中等5年になって、各セクトの配置予定者ごとに少しだけカリキュラムの違いが出てきました。

軍部セクト予定者は主に運動能力向上や応用修練の強化、それに方陣の勉強。つまり魔法の練習ですね。

維持セクト予定者は、村の維持・運営の細かな仕組みや組織としての役割の勉強。商業的な財務経理の勉強もあります。

養育セクトは大きく二つに分かれていて、人工受精システムと人工子宮システムを管理する「産出課」と、生まれた子供たちを養育する「養育課」になります。産出課の予定者はシステムの仕組みや管理方法を、養育課は教育者やナニーとして児童心理学や教育に関する勉強をします。


高等学舎で本格的に勉強することなので、私たちはまだ触りの部分だけですけど。




軍部の訓練では、運動が増えるので体力的にけっこうきついなーと思います。ユッテやオスカーは嬉々としてやってますが、私とアルマはヘロヘロです…


応用修練では大規模魔法の習得に向けて、ハードルが上がります。マナの収束や放出する際の座標設定の精度を上げるためです。すでに大規模魔法を撃てる域に達している早熟な子もいたりするので、低レベルな出力の中規模魔法しか撃てない私は目立ちます。


あの冬の品質検査以降、私が宝玉級になったという噂が流れてしまっていました。自分で言いふらしたわけじゃないけど、どんな影響があるかも考えずに食堂で普通にアルマたちと話していたのは迂闊だったな、と今は思います。


だって、宝玉級のくせにあんなお粗末な魔法しか撃てないんですからね…努力して資質を上げて軍部予定者になった人から見たら、文句の一つも言いたくなりますよ。

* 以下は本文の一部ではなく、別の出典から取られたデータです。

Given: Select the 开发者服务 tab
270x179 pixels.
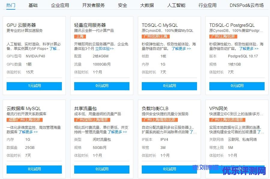Looking at the screenshot, I should coord(93,5).
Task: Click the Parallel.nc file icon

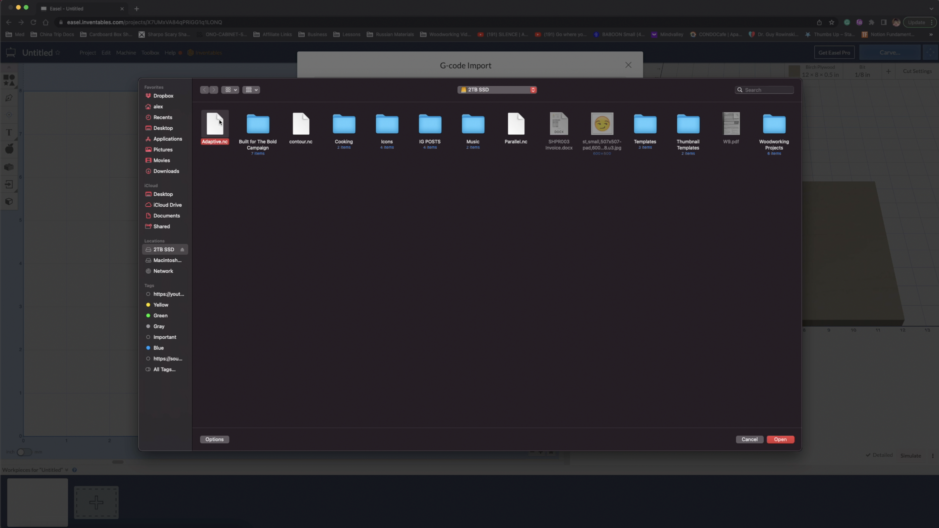Action: [516, 124]

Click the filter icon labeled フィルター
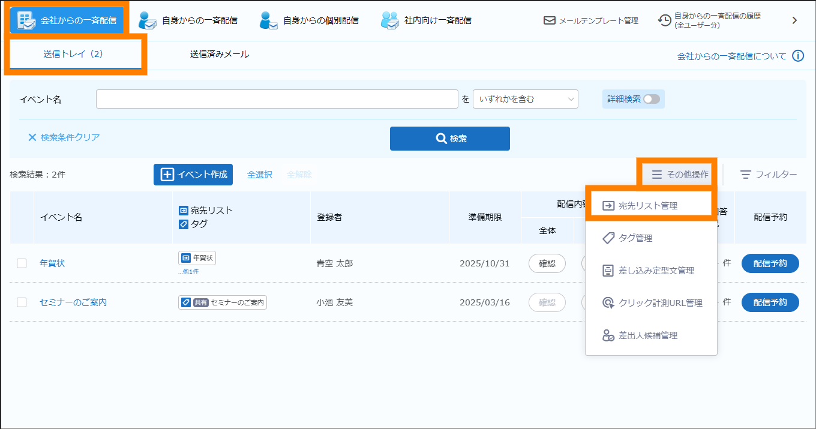[x=745, y=175]
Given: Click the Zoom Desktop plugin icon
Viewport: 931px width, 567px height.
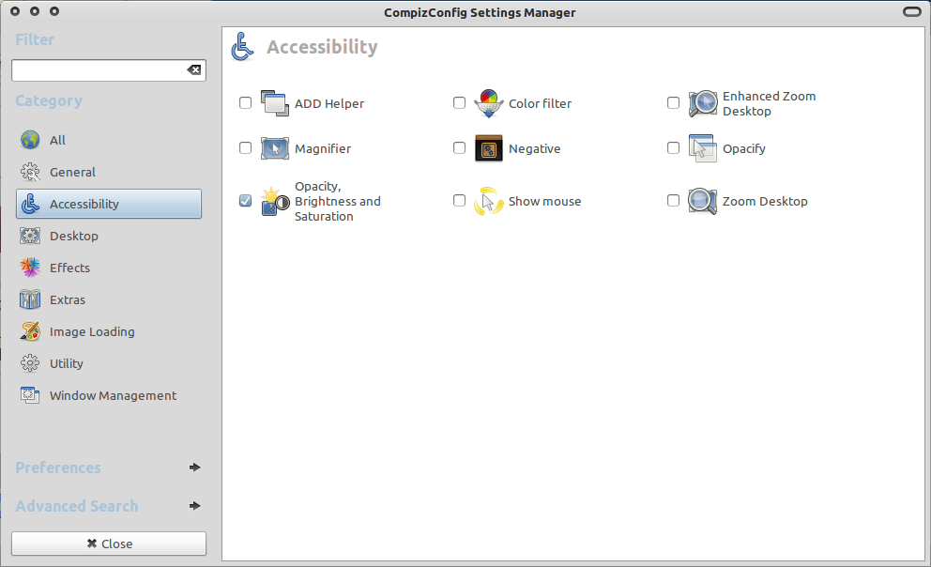Looking at the screenshot, I should [702, 201].
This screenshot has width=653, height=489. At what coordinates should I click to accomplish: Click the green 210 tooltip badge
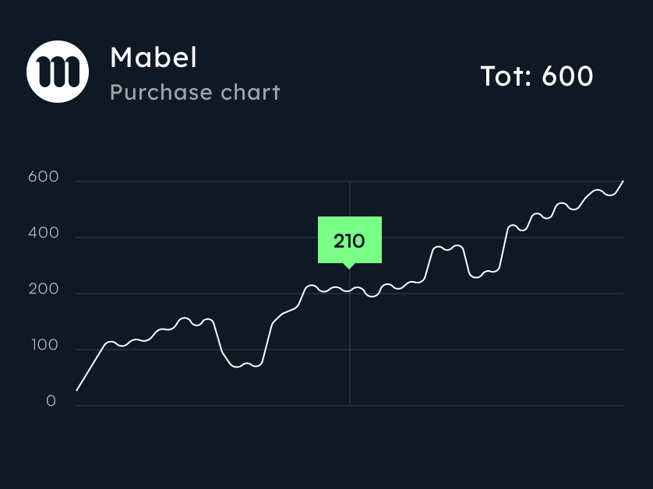[x=349, y=241]
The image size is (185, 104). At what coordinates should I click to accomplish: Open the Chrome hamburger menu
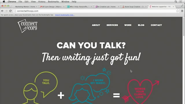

実際、「濁り玉みてーなちゃちい魔法撃ちやがって…やる気失せるわー」って言われましたし、軍部に行きたかったけど選出に漏れた人からは「あんなんで軍部行けるなら、私も基礎修練だけ頑張って宝玉狙えばよかった」っていう悔しそうな声もありました。

あ、濁り玉っていうのはいわゆる蔑称です。濃い白霧が取れない、ひどい未熟者っていう意味ですね。


その度にユッテとオスカーがケンカを買ってしまったり、アルマが「むりむり~、そんなイヤミ言う人が宝玉になれるほど到達度あげられるワケないからぁ」と毒な返事をしたりと、私が怒ったり文句言うスキもありません。

まあ、トロいのでイヤミを言われても少し経たなきゃ気づかないっていうのがいけないんですけど。





まあ、それでも概ね私は元気です。


軍部配置予定者にはユッテもアルマもオスカーもいて、基本的にはいままで通りとても楽しい毎日です。それに、やっぱりコンラート兄さんが戻ってきてるのが大きい!私、今ではほとんど毎週末兄さんたちの家に泊まりにいっていて、コンラート兄さんも一緒にごはんをワイワイ食べたりします。


コンラート兄さんはたまにいない時もあって、きっと自分のおうちでナディヤ姉さんの手料理をごちそうになってるんだろうなって思います。ナディヤ姉さんはすっごくお料理の腕があがったみたいだって、アロイス兄さんが言ってました。


アロイス兄さんは図書館などで検索したレシピからレパートリーを増やしたそうですが、ナディヤ姉さんは食堂のおばさんからの直伝。ちょっとした工夫や、合わせ調味料の知識。サッと短時間でできるおいしいお惣菜などの知恵が豊富なのだとか。


コンラート兄さんは「俺はヘルゲの”説得”で忙しいからなぁ~、ここで待機、待機っと」といいながら、楽しそうにヘルゲ兄さんとケンカしたり、アロイス兄さんと学舎の話をしていたり。フィーネ姉さんと通信で話しては、ヴァイスの仲間がこんなことやらかしたらしいぜーと、楽しい話をしてくれたりします。




ヘルゲ兄さんは、相変わらずです。魔法部のお仕事をしたり、パズルやチェスをしていたり。


でも私がいくらやっても収束ができなくてムキー!ってなってたりすると、お昼にはだいたい食堂まで迎えにきてくれます。なんでわかるのかなあ。ヘルゲ兄さんが言うには「深淵を伝わって、なんとなく感じるようになった」って言うんだけどね。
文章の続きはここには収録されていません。